В начале сентября возле села Токарево они взяли в плен 100 грабивших дворы французов. Это был первый крупный бой отряда. В следующей схватке с врагом он отбил у французов обмундирование на целый кавалерийский полк, а пленных было уже без малого три сотни. Уже в начале декабря Кутузов поручал Давыдову большие операции, например, освободить от оккупантов Гродно.
За три с половиной месяца давыдовцы захватили 3600 пленных. Партизаны сыграли едва ли не решающую роль в деле изгнания Наполеона за пределы России: они лишили захватчиков надежного тыла, Великая армия рассеялась из-за голода, холода и дезертирства.
В европейском походе подвиги продолжились. В марте 1813-го Давыдову с небольшим кавалерийским отрядом удалось занять Дрезден. Денис Васильевич участвовал и в «Битве народов» под Лейпцигом, и в кавалерийском сражении под Ла-Ротьером.

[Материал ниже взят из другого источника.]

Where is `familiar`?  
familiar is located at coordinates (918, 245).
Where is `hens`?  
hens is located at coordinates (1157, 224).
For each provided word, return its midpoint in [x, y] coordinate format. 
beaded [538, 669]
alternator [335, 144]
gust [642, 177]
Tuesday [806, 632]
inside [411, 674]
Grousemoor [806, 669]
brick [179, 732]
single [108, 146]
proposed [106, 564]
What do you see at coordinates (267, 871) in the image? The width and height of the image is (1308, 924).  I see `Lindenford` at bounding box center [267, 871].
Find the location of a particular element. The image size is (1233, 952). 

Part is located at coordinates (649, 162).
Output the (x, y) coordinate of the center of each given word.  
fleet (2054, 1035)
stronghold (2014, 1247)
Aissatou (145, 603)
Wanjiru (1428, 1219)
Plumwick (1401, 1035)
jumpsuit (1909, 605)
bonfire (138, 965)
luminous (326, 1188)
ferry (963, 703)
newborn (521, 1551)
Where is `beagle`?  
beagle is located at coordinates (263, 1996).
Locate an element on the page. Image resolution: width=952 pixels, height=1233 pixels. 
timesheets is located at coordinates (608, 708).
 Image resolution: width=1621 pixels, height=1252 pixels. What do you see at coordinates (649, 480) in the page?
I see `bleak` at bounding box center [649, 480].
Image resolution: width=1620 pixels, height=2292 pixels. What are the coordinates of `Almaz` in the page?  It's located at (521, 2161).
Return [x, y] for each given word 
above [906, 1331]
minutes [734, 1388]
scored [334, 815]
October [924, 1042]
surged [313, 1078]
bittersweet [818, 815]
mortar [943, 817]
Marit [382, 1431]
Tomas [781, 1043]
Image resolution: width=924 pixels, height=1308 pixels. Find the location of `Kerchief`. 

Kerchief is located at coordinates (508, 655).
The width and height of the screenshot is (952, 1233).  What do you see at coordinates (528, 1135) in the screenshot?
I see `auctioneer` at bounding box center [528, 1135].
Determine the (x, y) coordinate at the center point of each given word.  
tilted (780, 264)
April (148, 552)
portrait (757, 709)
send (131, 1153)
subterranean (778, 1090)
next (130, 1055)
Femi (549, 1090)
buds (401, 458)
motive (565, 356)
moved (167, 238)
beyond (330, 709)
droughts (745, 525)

Не зря в народе его считали одним из главных героев войны, символом победы. Портрет этого командира партизан можно было встретить и в крестьянской избе, и в аристократическом будуаре. Знали о подвигах «Черного капитана» и в Европе. Сам же Давыдов на сей счет подытожил:
За тебя на черта рад,
Наша матушка Россия,
Пусть французишки гнилые
К нам пожалуют назад!
Но стихи стихами, а служба службой. Денис Васильевич был не только кузеном, но и единомышленником Алексея Ермолова, под его командованием храбро воевал против персов в 1827-м. Привыкший к дорогам Франции и Пруссии гусарский конь резво скакал и по кавказским скалам. Но после отставки Алексея Петровича Давыдову стало неуютно в армии. Он попросил уволить его со службы. Последний бой состоялся в Польше, в 1831 году. У Будзинского леса удалось наголову разбить войска генерала Кароля Турно. Службу бывший партизан оставил в высоком чине генерал-лейтенанта.
В мирные дни
Если судить исключительно по стихам, то можно представить его неуемным гулякой, легкомысленным покорителем женских сердец. Это — маска, семьянином он оказался неплохим. Женился поздновато — в 35, однако брак с Софьей Чирковой был весьма прочным. Дочь генерала, она хорошо понимала мужа, мирилась даже с его влюбчивостью. Второго такого многодетного отца среди героев 1812 года, пожалуй, не сыскать: у него было 9 детей.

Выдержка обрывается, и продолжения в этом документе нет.